- [Collection entries]

* BEGIN *

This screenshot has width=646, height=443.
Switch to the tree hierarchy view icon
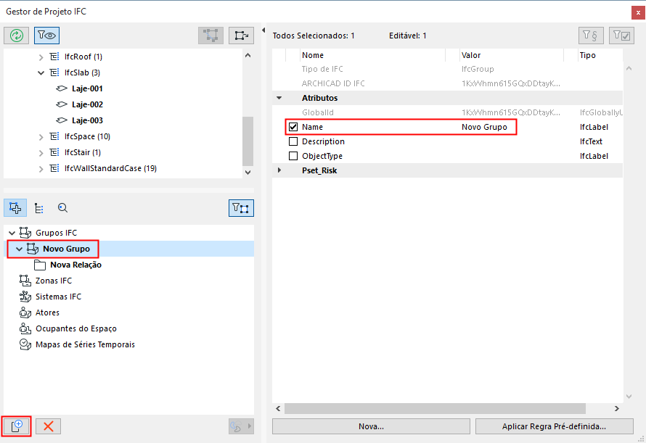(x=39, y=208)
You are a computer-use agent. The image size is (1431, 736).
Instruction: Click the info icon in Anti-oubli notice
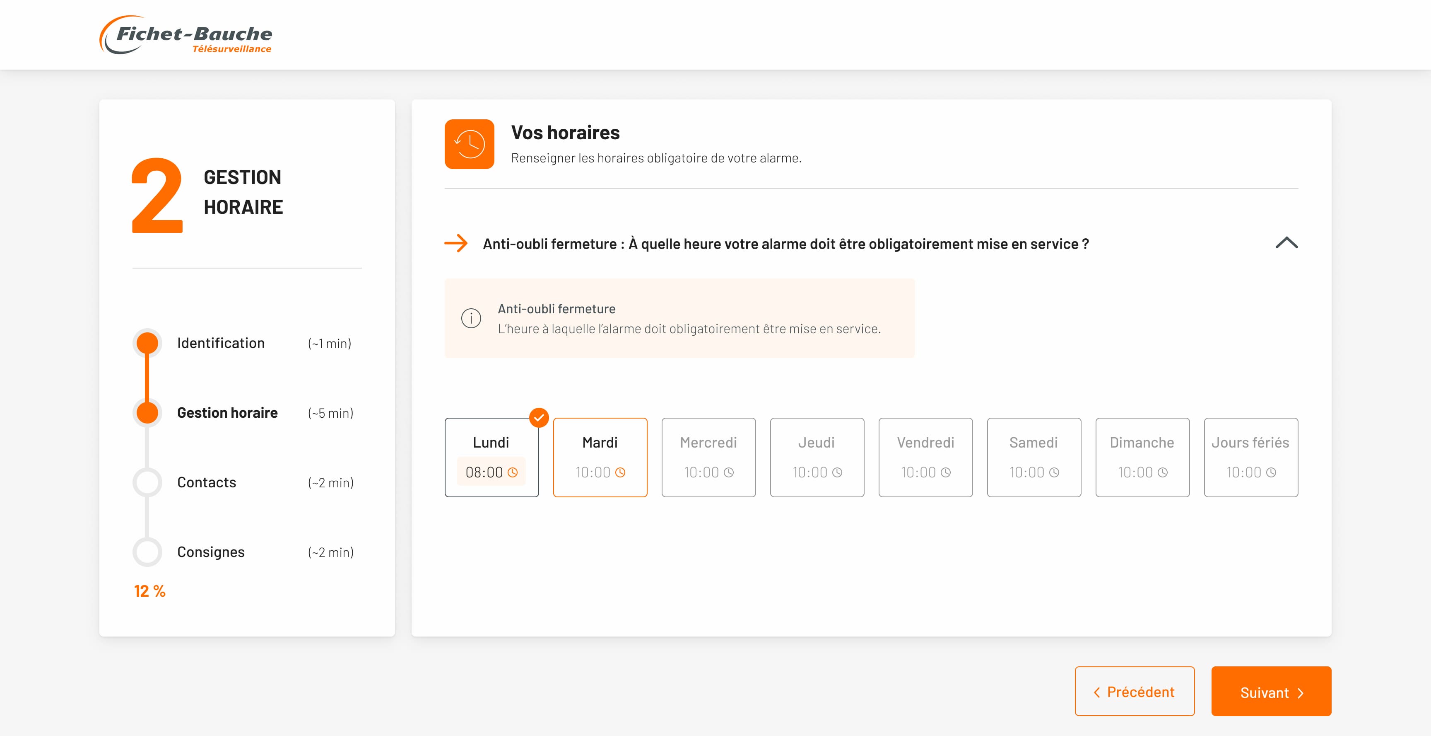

* END *

- [Instruction] Output every line of the rows above as a numbered list, leaving out blank lines and omitting the pictures.

- [Solved exercise]
1. This screenshot has width=646, height=443.
2. Switch to the tree hierarchy view icon
3. (x=39, y=208)
4. You are a computer-use agent. The image size is (1431, 736).
5. Instruction: Click the info icon in Anti-oubli notice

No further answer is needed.